[Start of section]

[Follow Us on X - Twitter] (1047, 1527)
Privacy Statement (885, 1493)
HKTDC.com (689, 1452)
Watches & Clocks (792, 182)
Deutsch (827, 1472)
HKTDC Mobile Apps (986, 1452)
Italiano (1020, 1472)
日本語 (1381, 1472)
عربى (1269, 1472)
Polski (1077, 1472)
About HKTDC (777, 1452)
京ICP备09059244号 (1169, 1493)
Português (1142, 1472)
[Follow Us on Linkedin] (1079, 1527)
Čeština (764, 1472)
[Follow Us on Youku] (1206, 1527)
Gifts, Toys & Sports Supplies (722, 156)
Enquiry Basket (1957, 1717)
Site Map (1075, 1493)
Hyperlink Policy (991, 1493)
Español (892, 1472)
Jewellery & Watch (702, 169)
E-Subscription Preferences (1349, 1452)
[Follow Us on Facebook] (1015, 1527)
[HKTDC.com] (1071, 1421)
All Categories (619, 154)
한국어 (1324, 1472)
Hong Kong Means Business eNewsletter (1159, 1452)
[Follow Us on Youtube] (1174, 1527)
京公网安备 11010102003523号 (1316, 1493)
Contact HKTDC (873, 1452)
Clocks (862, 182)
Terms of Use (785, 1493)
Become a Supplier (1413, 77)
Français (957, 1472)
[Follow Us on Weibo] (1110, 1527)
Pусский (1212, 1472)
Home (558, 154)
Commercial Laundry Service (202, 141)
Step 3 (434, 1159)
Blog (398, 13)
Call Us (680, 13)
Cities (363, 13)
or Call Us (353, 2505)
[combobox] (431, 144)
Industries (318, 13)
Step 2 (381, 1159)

[End of section]
[Start of section]

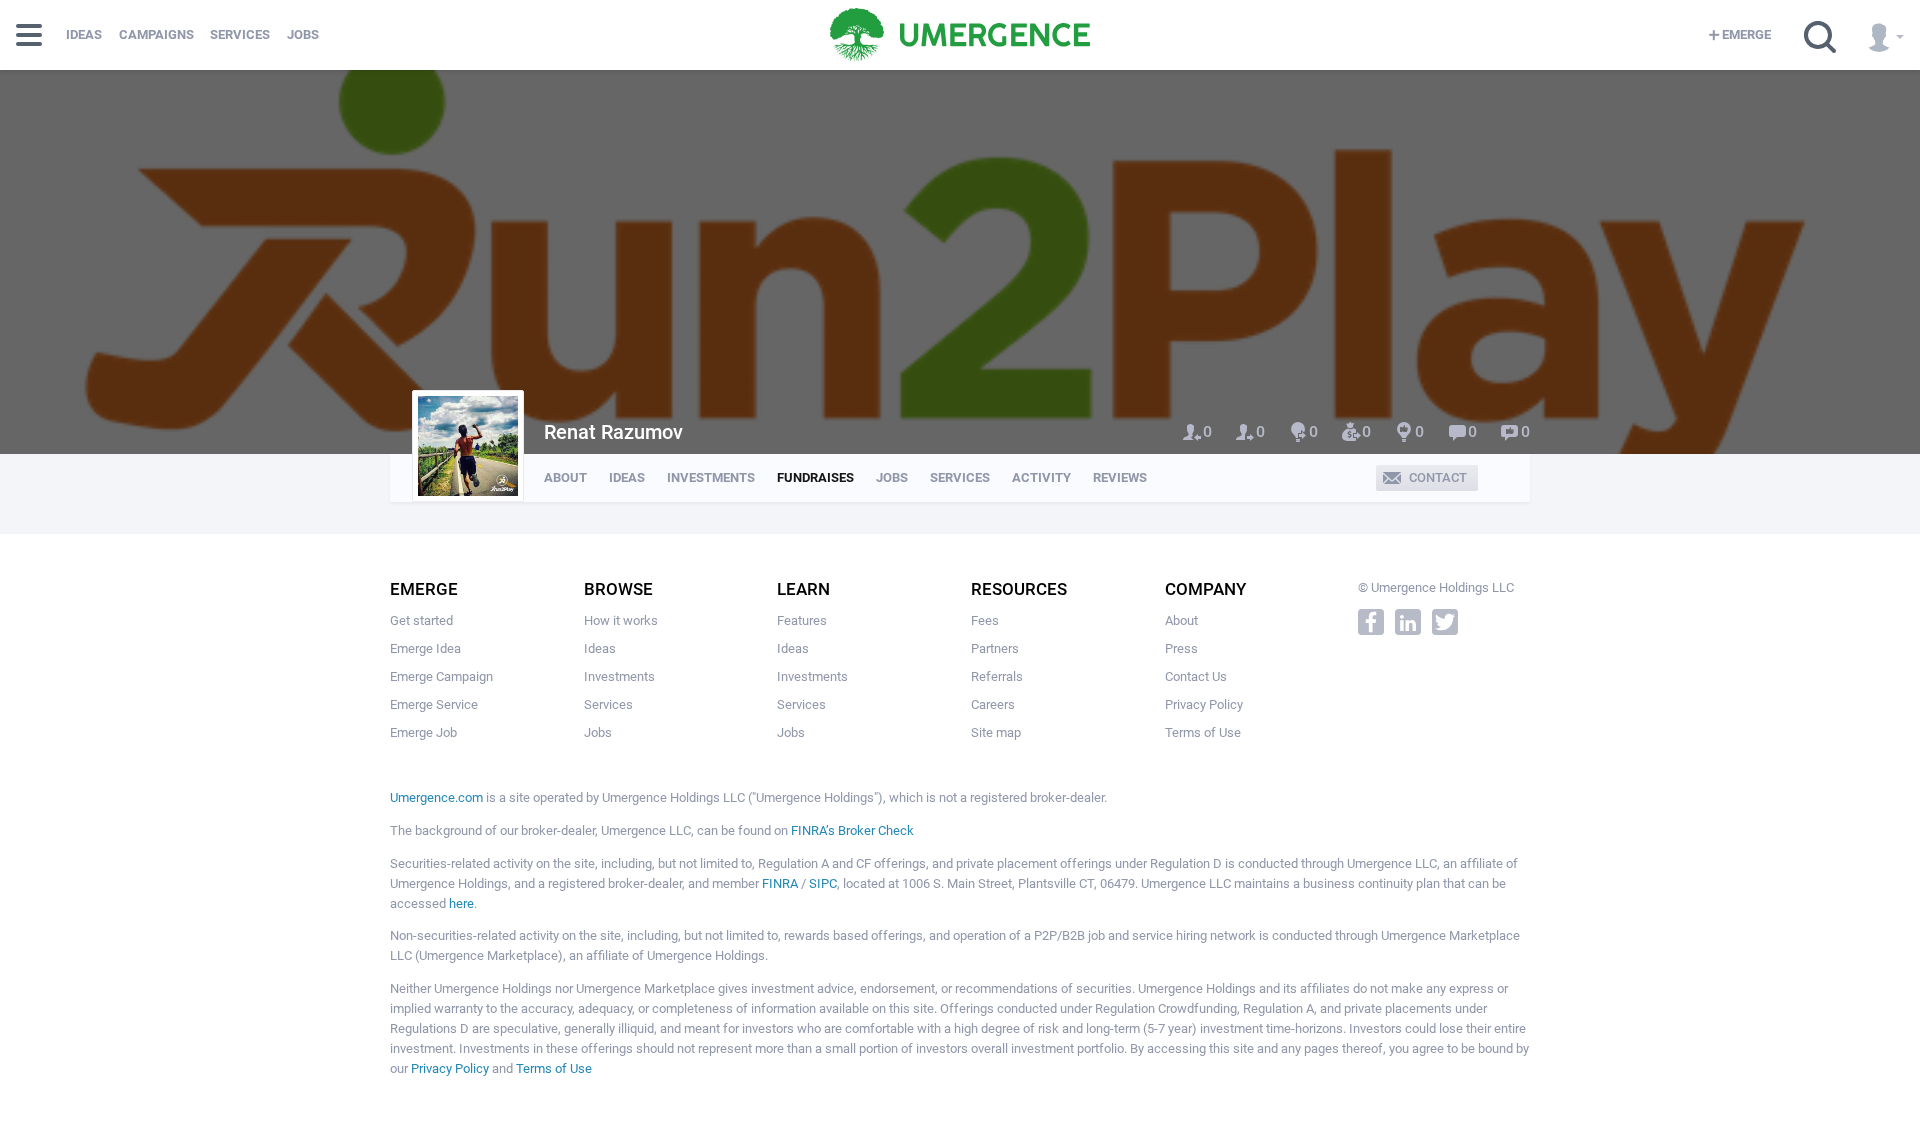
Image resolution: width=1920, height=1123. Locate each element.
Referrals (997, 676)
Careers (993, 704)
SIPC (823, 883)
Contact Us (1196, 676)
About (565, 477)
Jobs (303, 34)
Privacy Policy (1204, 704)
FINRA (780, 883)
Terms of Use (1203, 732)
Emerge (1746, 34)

[End of section]

[Problem statement]
Say how many lines of the material hold the string "HKTDC", giving the number alone.

[Solution to this task]
5